Disabling TDP MMU for v5.15, and backporting things to v6.1 works for me.

> I'm comfortable backporting to v6.1 as that is recent enough, and there weren't
> substantial MMU changes between v6.1 and v6.3 in this area.  I.e. I have a decent
> level of confidence that we aren't overlooking some subtle dependency.
> 
> For v5.15, I am less confident in the safety of a backport, and more importantly,
> I think we should disable the TDP MMU by default to mitigate the underlying flaw
> that makes the 18x speedup possible.  That flaw is that KVM can end up freeing and
> rebuilding TDP MMU roots every time CR0.WP is toggled or a vCPU transitions to/from
> SMM.
> 

The interesting thing here is that these CR0.WP fixes seem to improve things
with legacy MMU as well, and legacy MMU is not affected/touched by [3].

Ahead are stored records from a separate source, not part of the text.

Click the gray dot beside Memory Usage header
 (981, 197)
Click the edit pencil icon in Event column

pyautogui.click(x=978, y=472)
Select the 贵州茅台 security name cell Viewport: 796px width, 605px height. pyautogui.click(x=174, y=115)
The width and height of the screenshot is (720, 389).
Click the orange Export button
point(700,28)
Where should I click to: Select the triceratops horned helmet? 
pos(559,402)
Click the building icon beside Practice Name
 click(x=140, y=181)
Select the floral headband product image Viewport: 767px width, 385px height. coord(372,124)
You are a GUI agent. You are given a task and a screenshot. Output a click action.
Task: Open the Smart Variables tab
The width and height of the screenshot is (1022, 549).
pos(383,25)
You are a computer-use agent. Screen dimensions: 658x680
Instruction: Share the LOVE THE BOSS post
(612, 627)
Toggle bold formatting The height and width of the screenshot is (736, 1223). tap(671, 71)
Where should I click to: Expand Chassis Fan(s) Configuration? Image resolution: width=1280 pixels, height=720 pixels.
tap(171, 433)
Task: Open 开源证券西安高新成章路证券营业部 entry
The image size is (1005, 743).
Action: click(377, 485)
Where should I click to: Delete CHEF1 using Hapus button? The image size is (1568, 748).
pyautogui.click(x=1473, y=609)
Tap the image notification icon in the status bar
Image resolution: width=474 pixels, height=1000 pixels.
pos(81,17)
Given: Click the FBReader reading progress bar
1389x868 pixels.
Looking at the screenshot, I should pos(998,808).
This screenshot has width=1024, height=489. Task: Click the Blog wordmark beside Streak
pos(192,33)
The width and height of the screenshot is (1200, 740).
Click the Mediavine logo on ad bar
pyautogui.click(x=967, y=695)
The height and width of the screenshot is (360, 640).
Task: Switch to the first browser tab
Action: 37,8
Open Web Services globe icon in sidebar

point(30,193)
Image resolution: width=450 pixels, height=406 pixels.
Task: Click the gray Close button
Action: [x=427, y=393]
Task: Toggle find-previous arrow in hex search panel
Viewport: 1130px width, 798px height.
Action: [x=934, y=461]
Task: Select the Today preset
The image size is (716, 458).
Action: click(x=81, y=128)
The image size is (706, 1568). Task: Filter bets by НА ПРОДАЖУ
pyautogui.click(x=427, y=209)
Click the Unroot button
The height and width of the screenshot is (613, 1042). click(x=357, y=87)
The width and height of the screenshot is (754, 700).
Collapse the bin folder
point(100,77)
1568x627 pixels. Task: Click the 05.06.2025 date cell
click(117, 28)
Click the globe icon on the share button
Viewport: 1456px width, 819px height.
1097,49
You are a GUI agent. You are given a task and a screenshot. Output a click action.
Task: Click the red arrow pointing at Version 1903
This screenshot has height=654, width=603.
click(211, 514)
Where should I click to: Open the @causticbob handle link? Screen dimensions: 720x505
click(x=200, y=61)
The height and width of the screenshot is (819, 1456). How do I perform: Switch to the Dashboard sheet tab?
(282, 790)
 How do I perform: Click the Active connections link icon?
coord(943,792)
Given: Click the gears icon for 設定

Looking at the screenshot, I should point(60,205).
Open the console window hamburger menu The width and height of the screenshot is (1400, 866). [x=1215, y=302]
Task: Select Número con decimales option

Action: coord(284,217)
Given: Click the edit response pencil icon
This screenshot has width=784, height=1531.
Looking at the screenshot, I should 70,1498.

So I think you can consider Mathias' ask independent of disabling TDP MMU. On the one
hand: there is no regression here. On the other: the gain is big and seems important
to him.

I didn't have time to review these patches so I can't judge risk-benefit, or
whether any single patch might be a silver bullet on its own.

> We mitigated the CR0.WP case between v5.15 and v6.1[1], which is why v6.1 doesn't
> exhibit the same pain as v5.10, but Jeremi discovered that the SMM case badly affects
> KVM-on-HyperV[2], e.g. when lauching KVM guests using WSL.  I posted a fix[3] to
> finally resolve the underlying bug, but as Jeremi discovered[4], backporting the fix
> to v5.15 is going to be gnarly, to say the least.  It'll be far worse than backporting
> these CR0.WP patches, and maybe even infeasible without a large scale rework (no thanks).
> 
> Anyone that will realize meaningful benefits from the TDP MMU is all but guaranteed
> to be rolling their own kernels, i.e. can do the backports themselves if they want
> to use a v5.15 based kernel.  The big selling point of the TDP MMU is that it scales
> better to hundreds of vCPUs, particularly when live migrating such VMs.  I highly
> doubt that anyone running a stock kernel is running 100+ vCPU VMs, let alone trying
> to live migrate them.
> 
> [1] https://lkml.kernel.org/r/20220209170020.1775368-1-pbonzini%40redhat.com
> [2] https://lore.kernel.org/all/959c5bce-beb5-b463-7158-33fc4a4f910c@linux.microsoft.com
> [3] https://lore.kernel.org/all/20230413231251.1481410-1-seanjc@google.com
> [4] https://lore.kernel.org/all/7332d846-fada-eb5c-6068-18ff267bd37f@linux.microsoft.com
Sean Christopherson April 14, 2023, 8:17 p.m. UTC | #10
On Fri, Apr 14, 2023, Jeremi Piotrowski wrote:
> On Fri, Apr 14, 2023 at 09:49:28AM -0700, Sean Christopherson wrote:
> > +Jeremi
> > 
> 
> Adding myself :)

/facepalm

This isn't some mundane detail, Michael!!!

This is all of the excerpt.